# Task directions
Exact reproduction of every record is required, and pictures are to be excluded.

(Records from a dataset)
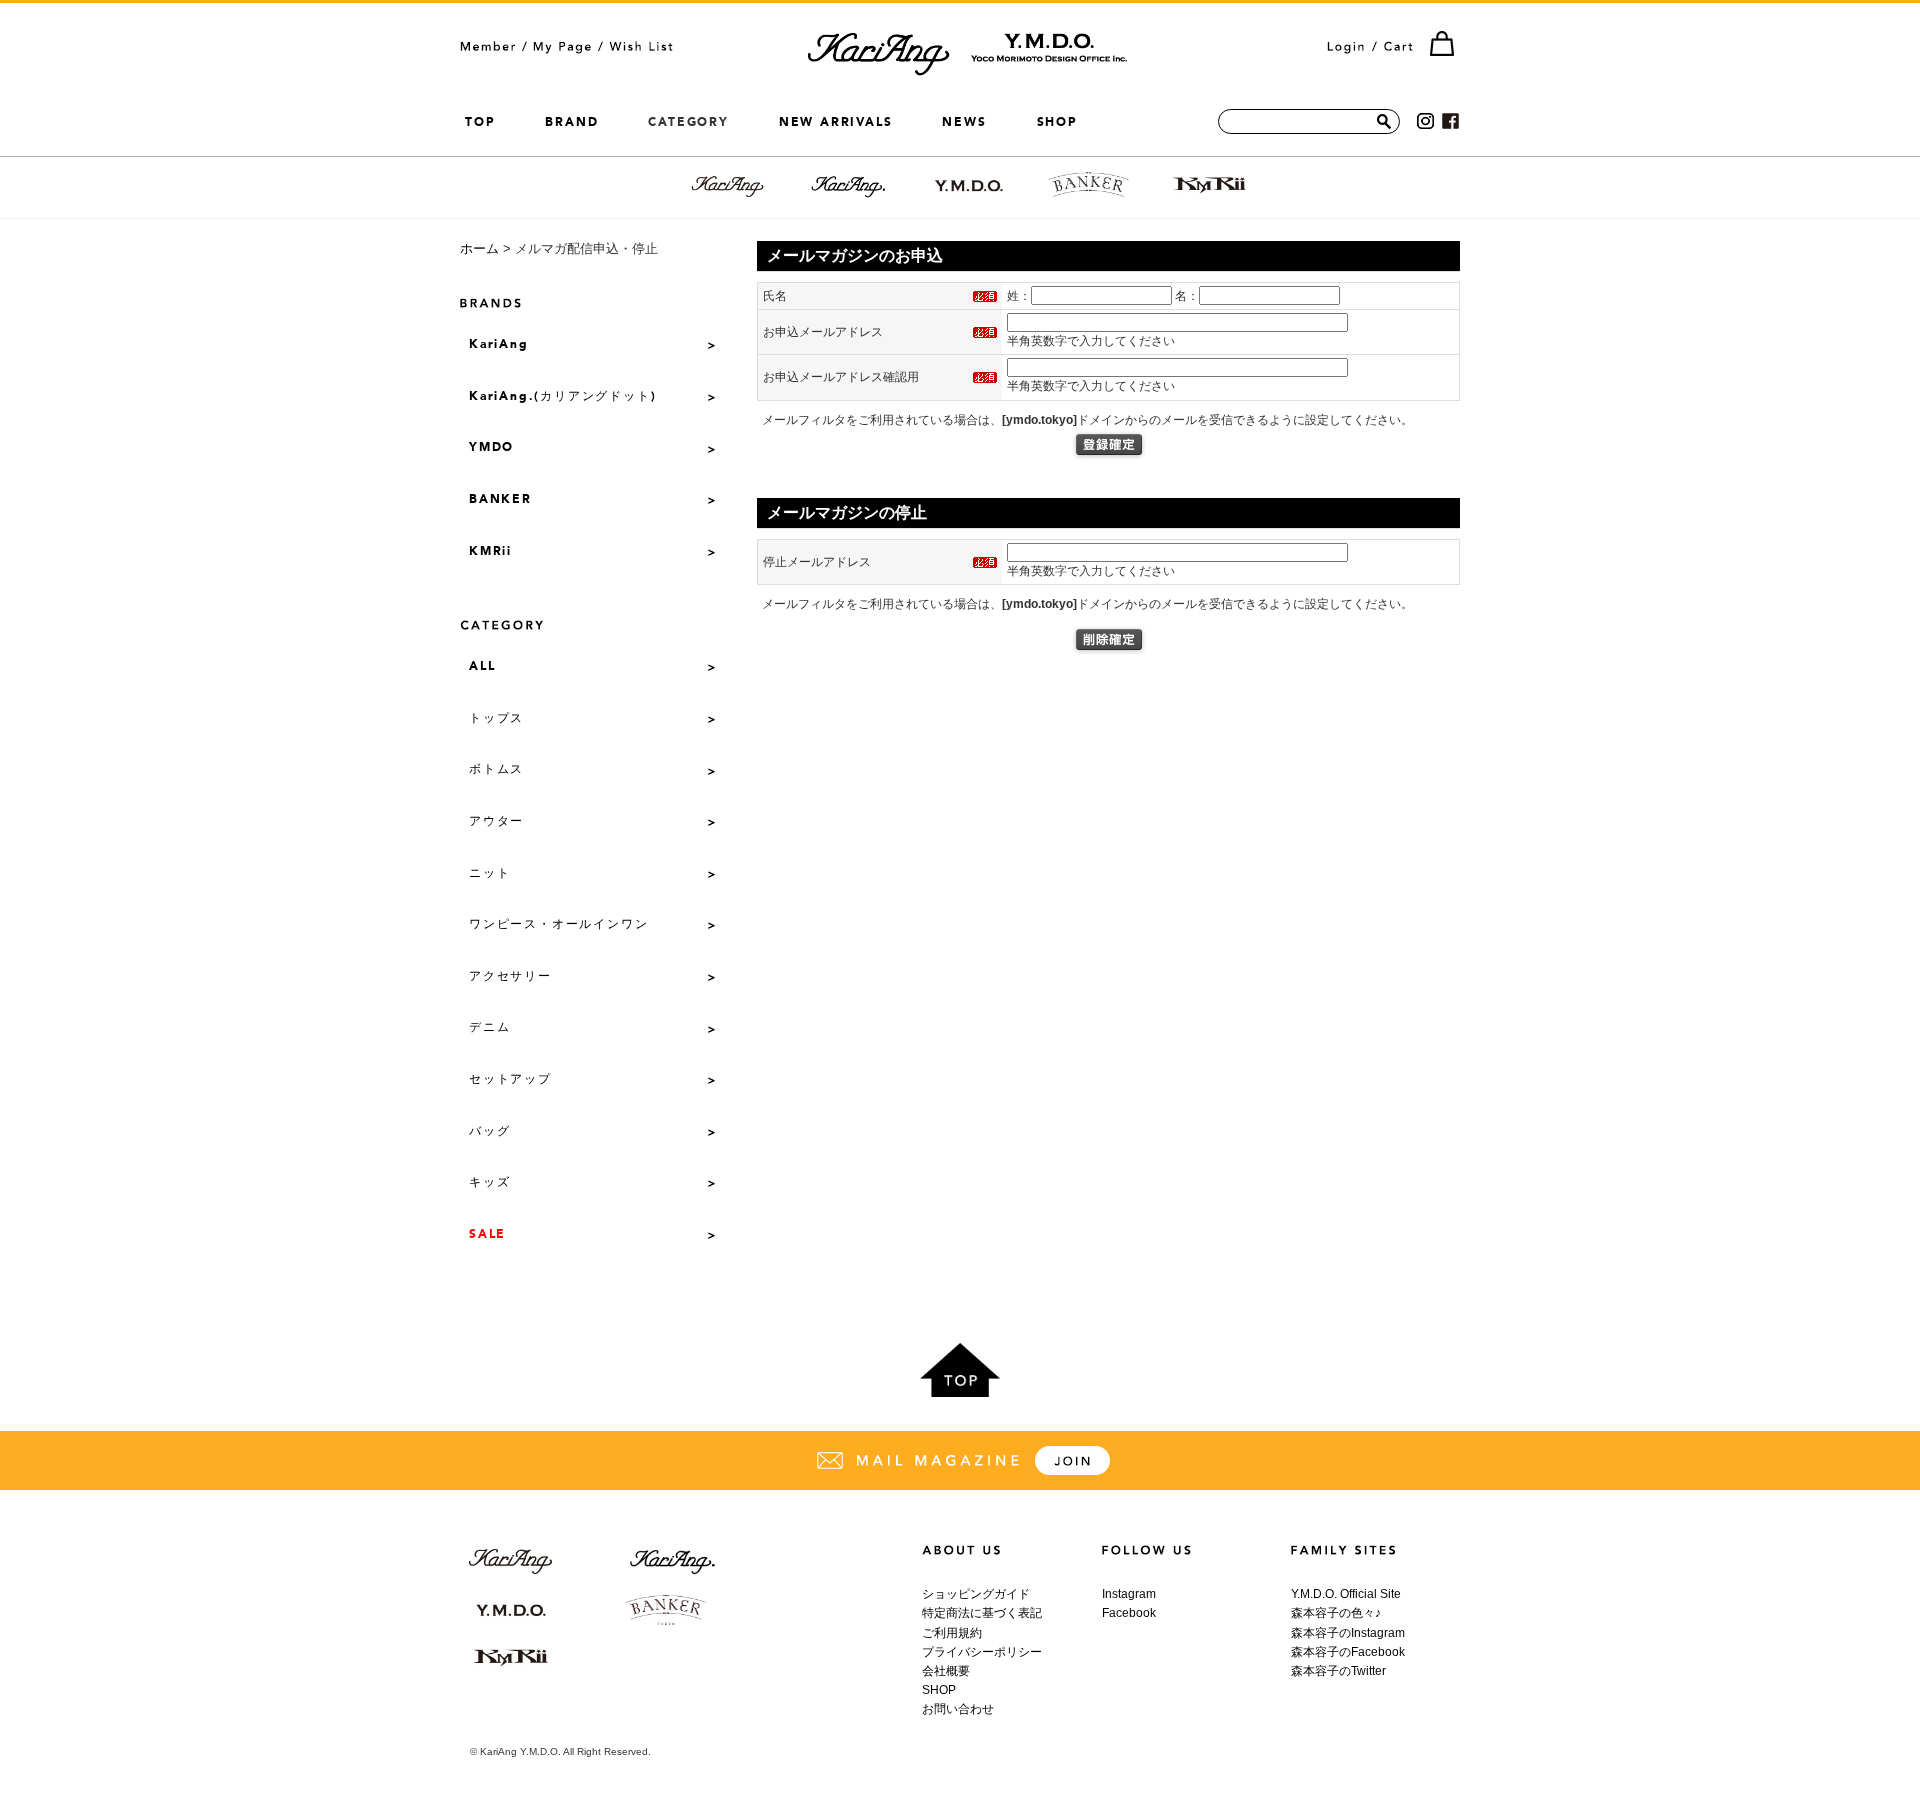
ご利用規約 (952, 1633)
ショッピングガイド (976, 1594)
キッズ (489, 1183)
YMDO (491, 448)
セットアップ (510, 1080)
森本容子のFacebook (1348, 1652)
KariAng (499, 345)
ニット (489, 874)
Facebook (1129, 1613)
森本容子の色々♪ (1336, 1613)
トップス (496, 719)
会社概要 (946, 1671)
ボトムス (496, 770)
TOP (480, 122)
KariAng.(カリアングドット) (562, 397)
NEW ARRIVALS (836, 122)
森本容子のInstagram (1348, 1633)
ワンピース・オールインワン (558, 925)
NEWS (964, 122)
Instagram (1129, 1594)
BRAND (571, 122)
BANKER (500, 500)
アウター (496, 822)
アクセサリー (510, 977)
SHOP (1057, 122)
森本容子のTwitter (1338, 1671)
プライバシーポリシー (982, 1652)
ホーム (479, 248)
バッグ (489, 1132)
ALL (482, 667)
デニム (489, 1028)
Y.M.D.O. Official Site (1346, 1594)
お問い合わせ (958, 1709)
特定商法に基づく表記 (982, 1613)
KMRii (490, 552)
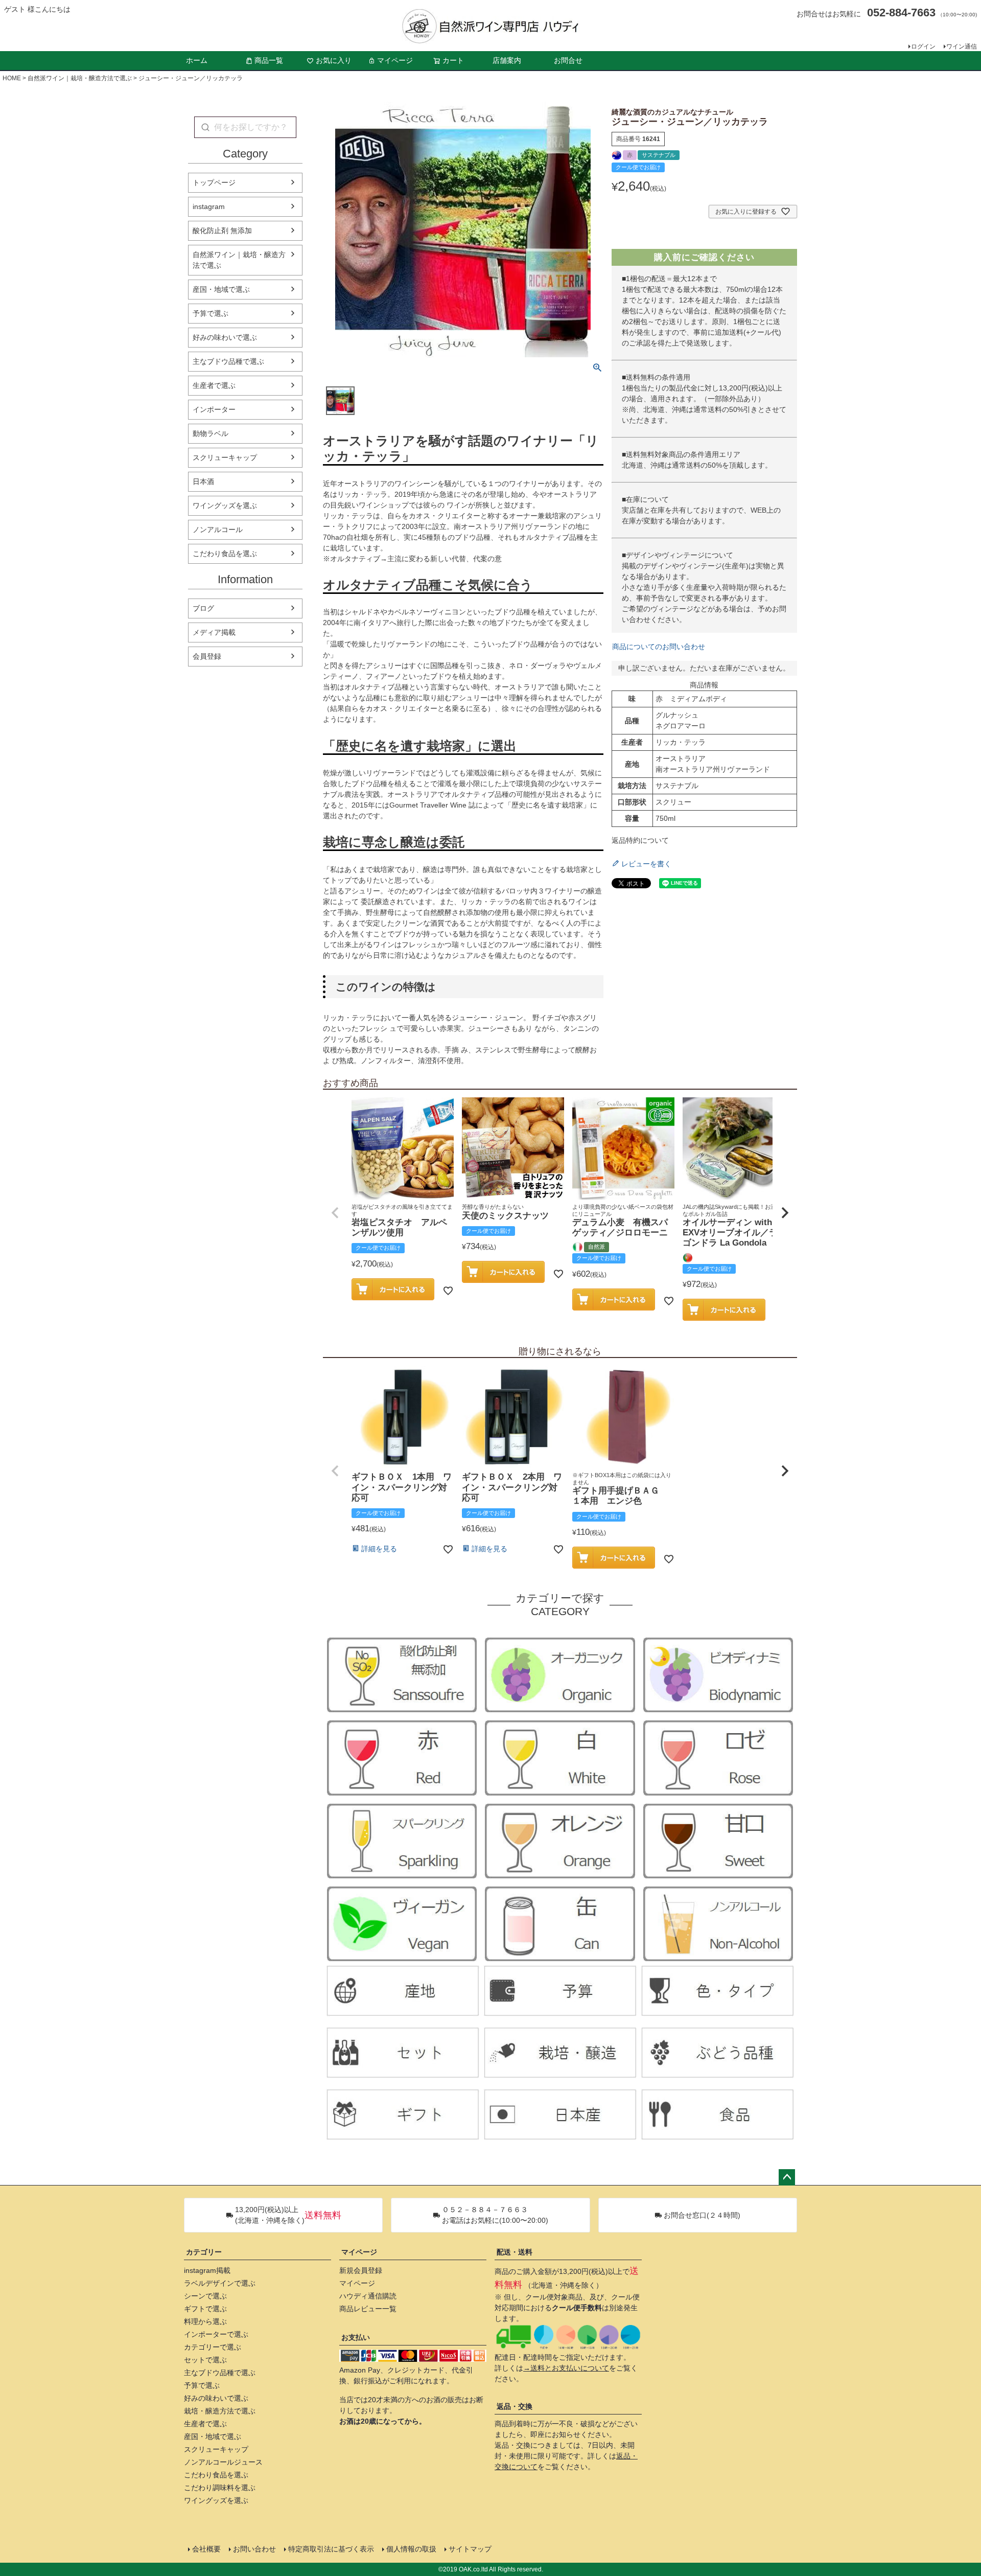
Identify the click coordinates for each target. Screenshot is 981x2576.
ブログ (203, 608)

# Worked solution
ご利用規約 (952, 1633)
ショッピングガイド (976, 1594)
キッズ (489, 1183)
YMDO (491, 448)
セットアップ (510, 1080)
森本容子のFacebook (1348, 1652)
KariAng (499, 345)
ニット (489, 874)
Facebook (1129, 1613)
森本容子の色々♪ (1336, 1613)
トップス (496, 719)
会社概要 (946, 1671)
ボトムス (496, 770)
TOP (480, 122)
KariAng.(カリアングドット) (562, 397)
NEW ARRIVALS (836, 122)
森本容子のInstagram (1348, 1633)
ワンピース・オールインワン (558, 925)
NEWS (964, 122)
Instagram (1129, 1594)
BRAND (571, 122)
BANKER (500, 500)
アウター (496, 822)
アクセサリー (510, 977)
SHOP (1057, 122)
森本容子のTwitter (1338, 1671)
プライバシーポリシー (982, 1652)
ホーム (479, 248)
バッグ (489, 1132)
ALL (482, 667)
デニム (489, 1028)
Y.M.D.O. Official Site (1346, 1594)
お問い合わせ (958, 1709)
特定商法に基づく表記 (982, 1613)
KMRii (490, 552)
Identify the click coordinates for each target. Screenshot is 981x2576.
ブログ (203, 608)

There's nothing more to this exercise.